What is required:
Show all lines from the data that include the word "description".

(Pixel coordinate grounding data)
━━━━━━━━━━━━━━━━
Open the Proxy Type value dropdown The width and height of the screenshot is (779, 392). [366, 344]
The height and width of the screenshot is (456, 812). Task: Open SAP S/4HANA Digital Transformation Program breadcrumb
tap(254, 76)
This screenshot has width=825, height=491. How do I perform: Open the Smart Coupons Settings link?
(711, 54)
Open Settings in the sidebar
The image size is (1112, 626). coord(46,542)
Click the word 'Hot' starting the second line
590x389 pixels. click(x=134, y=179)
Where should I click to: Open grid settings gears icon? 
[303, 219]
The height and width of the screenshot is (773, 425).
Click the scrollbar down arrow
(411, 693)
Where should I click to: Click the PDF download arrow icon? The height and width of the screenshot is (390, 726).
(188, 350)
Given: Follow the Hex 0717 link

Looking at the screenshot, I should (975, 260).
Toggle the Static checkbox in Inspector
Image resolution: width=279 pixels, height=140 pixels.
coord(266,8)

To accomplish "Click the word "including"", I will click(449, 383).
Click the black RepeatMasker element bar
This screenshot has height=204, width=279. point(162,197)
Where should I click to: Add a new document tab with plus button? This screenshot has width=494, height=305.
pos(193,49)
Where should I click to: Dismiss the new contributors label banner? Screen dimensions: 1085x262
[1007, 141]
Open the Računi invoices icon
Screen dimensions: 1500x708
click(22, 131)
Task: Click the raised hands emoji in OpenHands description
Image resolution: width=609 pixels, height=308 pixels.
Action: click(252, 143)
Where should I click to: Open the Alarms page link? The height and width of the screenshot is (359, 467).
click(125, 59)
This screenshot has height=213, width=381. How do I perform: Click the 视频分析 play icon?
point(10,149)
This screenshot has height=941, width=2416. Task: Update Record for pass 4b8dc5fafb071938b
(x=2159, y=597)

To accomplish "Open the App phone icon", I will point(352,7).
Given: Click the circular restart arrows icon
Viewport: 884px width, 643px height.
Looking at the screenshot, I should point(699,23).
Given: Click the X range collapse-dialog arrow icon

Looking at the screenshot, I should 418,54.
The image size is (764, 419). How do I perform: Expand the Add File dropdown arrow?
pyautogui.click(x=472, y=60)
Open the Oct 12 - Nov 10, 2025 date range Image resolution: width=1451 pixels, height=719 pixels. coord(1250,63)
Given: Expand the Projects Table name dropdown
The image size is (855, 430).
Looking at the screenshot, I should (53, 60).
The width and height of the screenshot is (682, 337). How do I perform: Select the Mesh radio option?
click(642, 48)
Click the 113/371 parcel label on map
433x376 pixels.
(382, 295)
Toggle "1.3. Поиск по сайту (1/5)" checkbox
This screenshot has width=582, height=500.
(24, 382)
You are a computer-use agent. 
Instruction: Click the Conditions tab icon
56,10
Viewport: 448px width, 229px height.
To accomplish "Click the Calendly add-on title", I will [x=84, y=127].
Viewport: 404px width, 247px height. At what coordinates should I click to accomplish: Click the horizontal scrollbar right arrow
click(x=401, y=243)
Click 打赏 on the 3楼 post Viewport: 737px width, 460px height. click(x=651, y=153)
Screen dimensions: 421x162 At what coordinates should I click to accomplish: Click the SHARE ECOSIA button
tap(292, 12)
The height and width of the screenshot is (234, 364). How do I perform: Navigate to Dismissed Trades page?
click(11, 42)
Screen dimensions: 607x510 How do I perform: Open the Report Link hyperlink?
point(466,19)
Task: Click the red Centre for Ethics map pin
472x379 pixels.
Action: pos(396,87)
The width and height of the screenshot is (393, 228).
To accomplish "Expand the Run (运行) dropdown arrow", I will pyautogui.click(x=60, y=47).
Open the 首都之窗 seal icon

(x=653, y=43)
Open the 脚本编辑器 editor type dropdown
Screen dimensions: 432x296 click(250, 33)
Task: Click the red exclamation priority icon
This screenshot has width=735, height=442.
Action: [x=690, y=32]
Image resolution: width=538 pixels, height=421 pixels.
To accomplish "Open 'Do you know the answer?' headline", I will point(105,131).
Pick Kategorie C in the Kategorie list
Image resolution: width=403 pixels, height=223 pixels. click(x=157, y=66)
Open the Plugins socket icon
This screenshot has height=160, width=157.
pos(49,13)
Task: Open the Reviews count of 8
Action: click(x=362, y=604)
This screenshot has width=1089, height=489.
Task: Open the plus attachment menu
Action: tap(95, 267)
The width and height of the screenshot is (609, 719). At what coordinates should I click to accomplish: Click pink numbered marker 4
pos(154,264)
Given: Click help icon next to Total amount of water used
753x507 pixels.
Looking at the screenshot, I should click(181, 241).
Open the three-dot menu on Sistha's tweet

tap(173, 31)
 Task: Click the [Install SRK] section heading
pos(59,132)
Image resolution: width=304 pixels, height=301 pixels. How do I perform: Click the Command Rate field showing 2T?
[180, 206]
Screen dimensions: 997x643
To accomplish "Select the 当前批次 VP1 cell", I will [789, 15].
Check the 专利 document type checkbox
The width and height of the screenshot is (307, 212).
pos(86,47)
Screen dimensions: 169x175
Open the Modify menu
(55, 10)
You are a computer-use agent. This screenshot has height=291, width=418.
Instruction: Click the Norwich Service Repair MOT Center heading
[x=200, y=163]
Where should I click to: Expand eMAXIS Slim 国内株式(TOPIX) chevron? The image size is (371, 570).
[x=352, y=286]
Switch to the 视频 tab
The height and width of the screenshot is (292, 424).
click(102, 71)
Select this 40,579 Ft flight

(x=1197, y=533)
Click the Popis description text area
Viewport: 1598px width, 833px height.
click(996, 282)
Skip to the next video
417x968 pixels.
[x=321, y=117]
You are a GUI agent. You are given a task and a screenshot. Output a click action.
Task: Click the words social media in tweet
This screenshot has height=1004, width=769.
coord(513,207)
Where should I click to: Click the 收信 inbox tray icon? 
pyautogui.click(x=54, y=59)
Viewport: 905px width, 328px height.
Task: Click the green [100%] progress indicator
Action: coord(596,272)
━━━━━━━━━━━━━━━━
Answer space:
Task: Click the raised hands emoji in OpenHands description
Click the Popis description text area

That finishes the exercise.